---------- EXERCISE INPUT ----------

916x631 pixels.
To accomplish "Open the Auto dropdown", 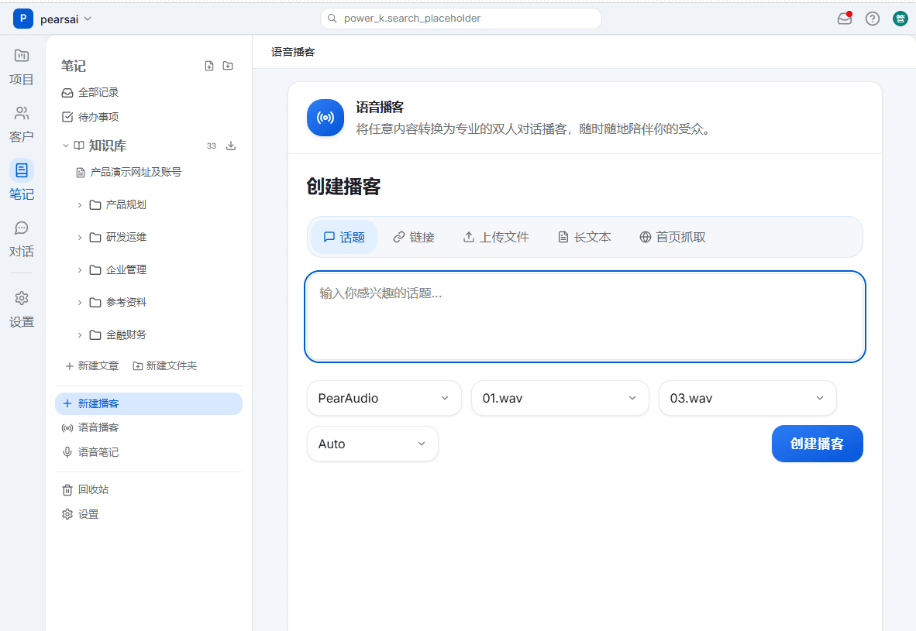I will coord(372,444).
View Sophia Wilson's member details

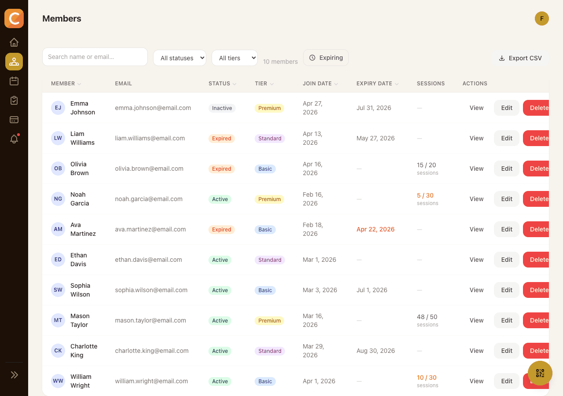pyautogui.click(x=476, y=290)
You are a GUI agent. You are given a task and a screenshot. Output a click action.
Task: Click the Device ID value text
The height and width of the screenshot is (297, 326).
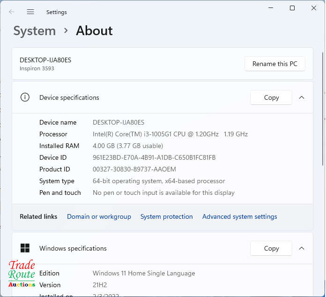coord(154,157)
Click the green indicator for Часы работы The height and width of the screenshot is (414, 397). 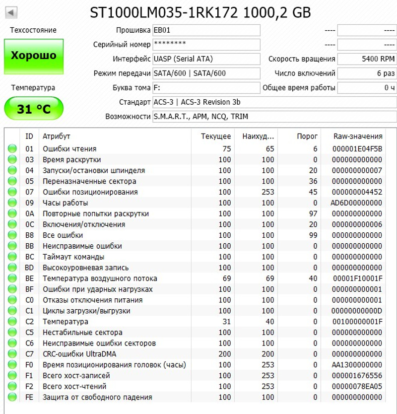[x=12, y=203]
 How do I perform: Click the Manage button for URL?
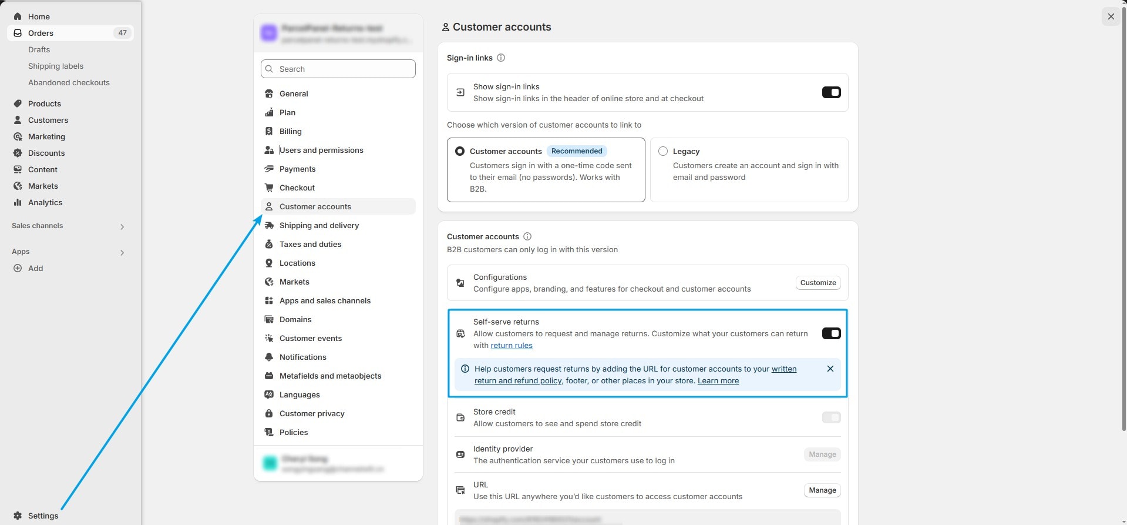pos(822,490)
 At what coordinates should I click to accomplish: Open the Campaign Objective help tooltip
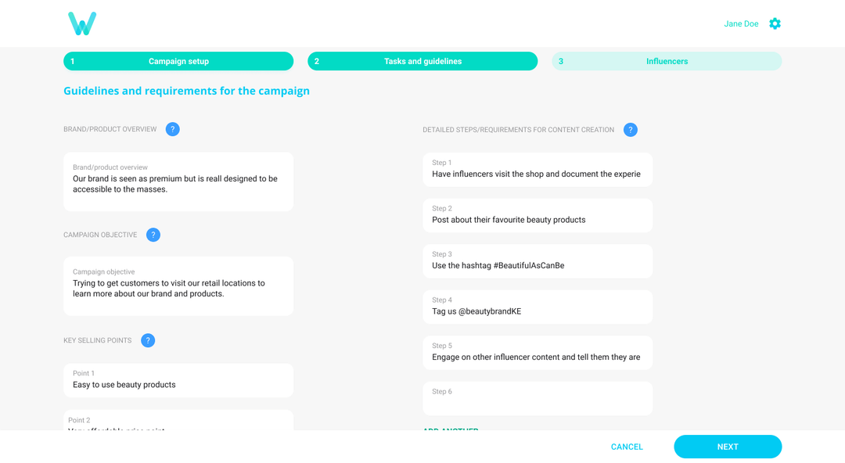pyautogui.click(x=153, y=235)
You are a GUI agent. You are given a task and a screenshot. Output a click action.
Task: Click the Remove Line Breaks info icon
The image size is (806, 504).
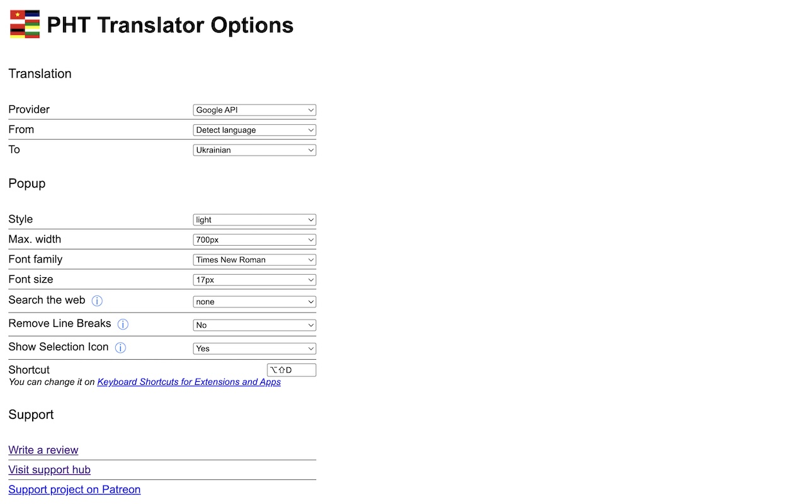pyautogui.click(x=123, y=324)
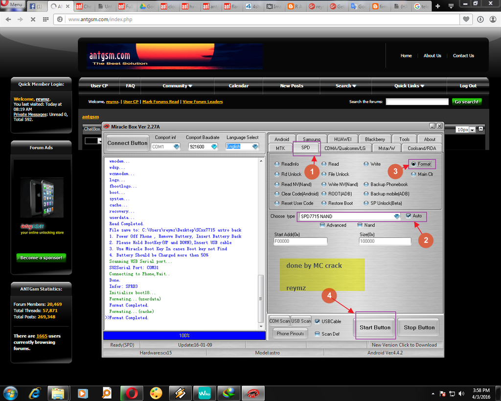Image resolution: width=501 pixels, height=401 pixels.
Task: Select the Format radio button
Action: [413, 164]
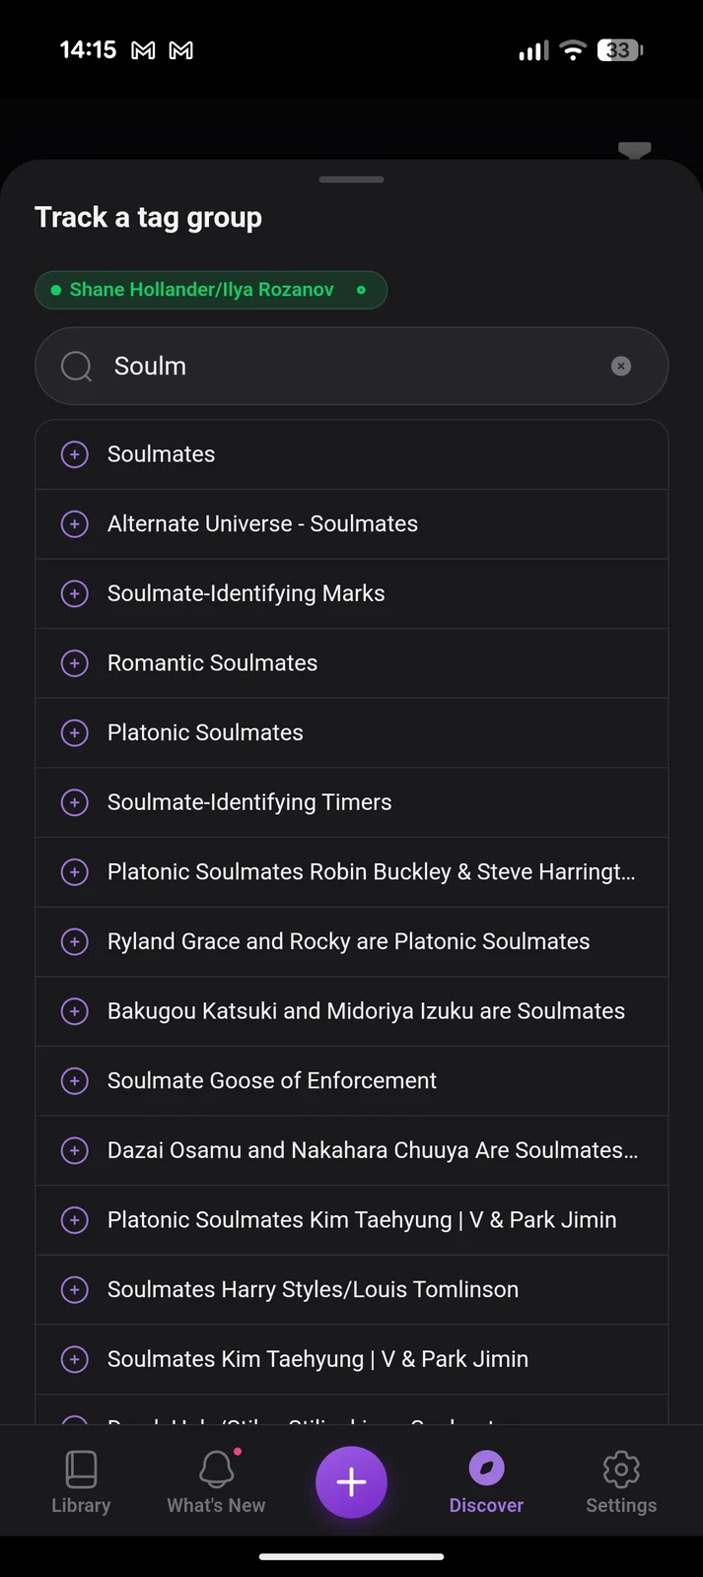The height and width of the screenshot is (1577, 703).
Task: Remove the Shane Hollander/Ilya Rozanov tag chip
Action: (361, 290)
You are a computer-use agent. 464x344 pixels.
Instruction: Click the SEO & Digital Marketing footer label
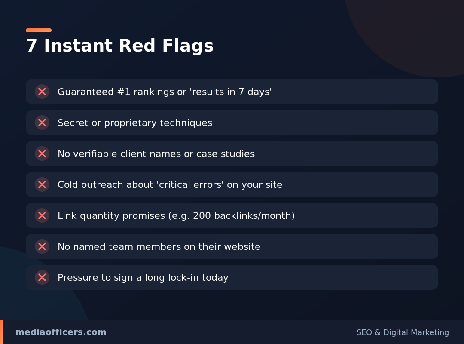coord(403,332)
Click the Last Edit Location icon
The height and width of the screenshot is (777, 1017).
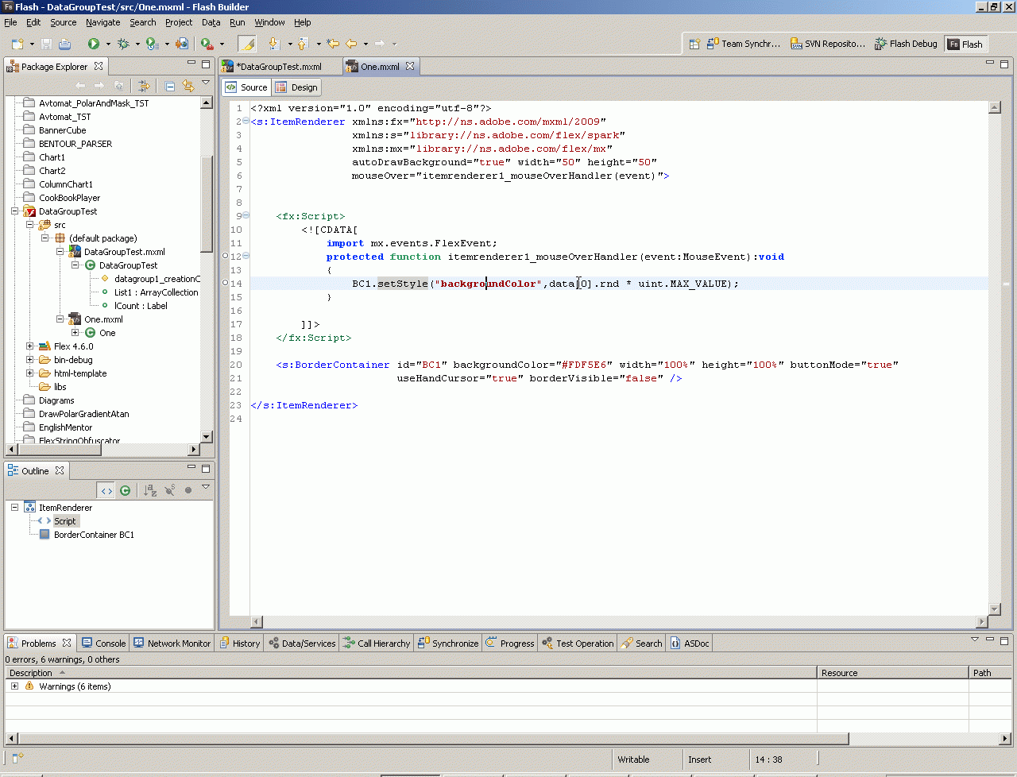point(333,44)
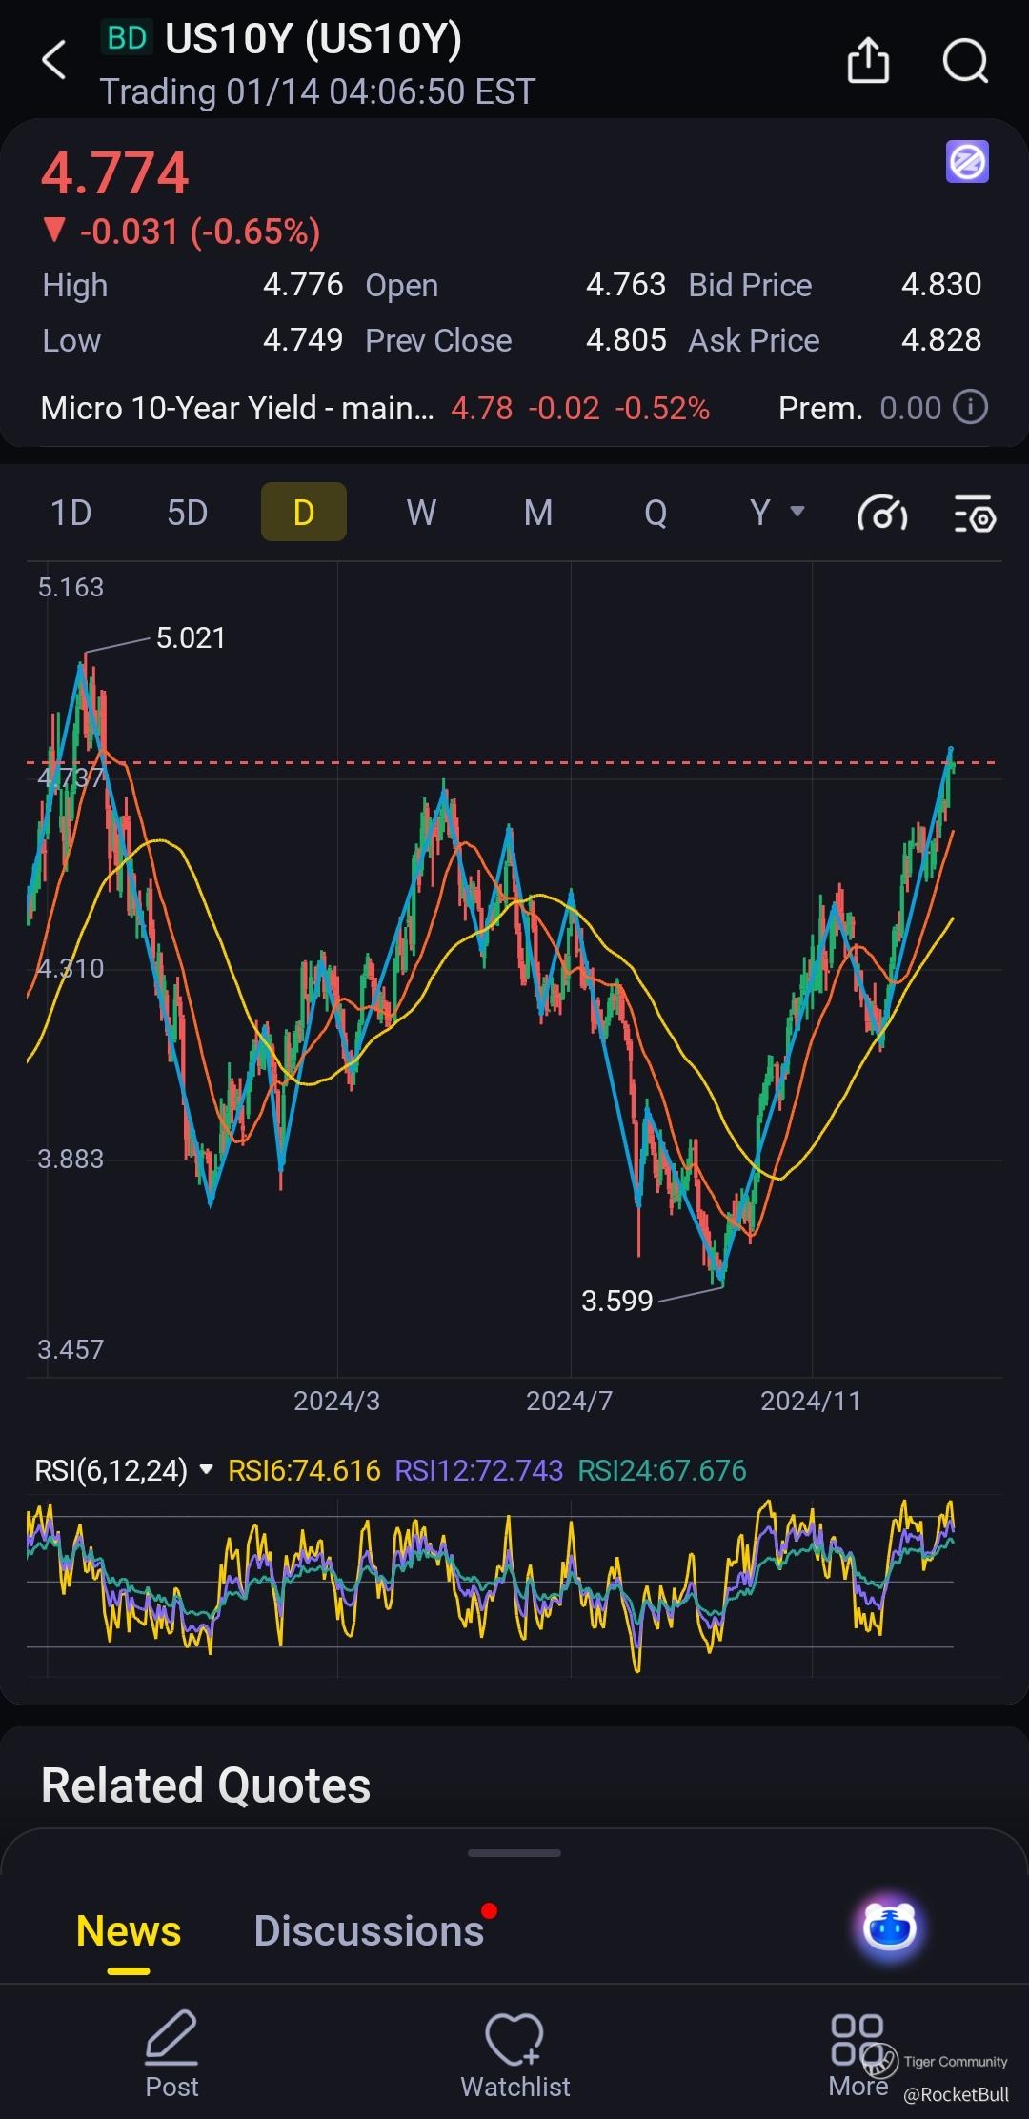This screenshot has height=2119, width=1029.
Task: Add to Watchlist heart icon
Action: tap(515, 2039)
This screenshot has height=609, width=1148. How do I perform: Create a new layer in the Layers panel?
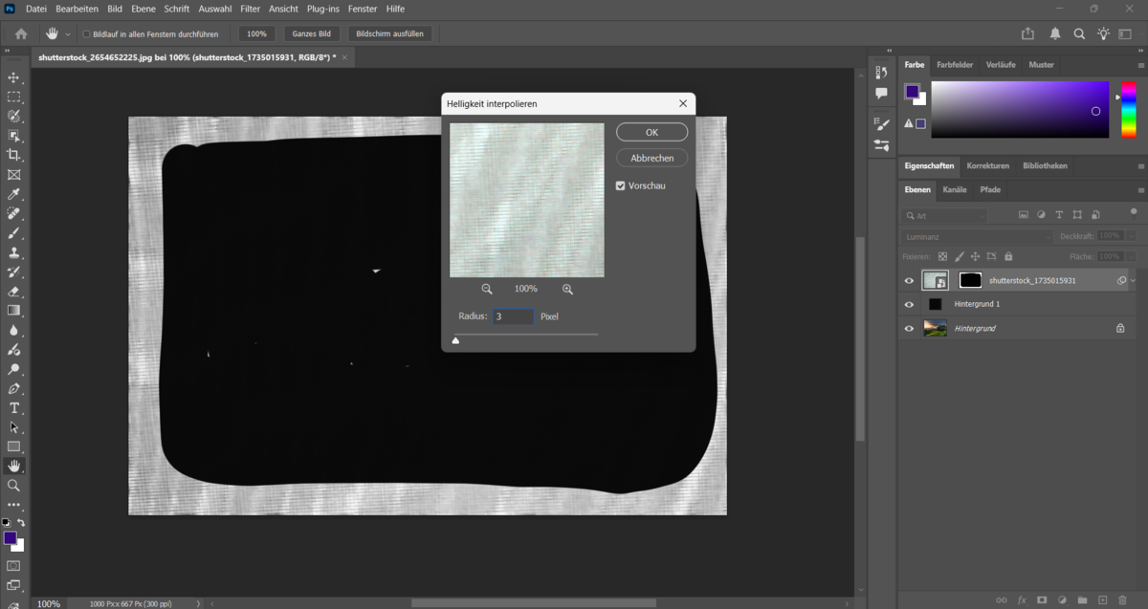point(1103,599)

----------

PROBLEM TO SOLVE: Skip the pictures. Return exactly the lines from the one containing "The height and width of the screenshot is (777, 1017)." through the end of the data above, both included, and nothing besides.

TASK SOLUTION:
The height and width of the screenshot is (777, 1017).
point(333,44)
This screenshot has height=2119, width=1029.
Task: Add to Watchlist heart icon
Action: tap(515, 2039)
This screenshot has height=609, width=1148. How do I perform: Create a new layer in the Layers panel?
point(1103,599)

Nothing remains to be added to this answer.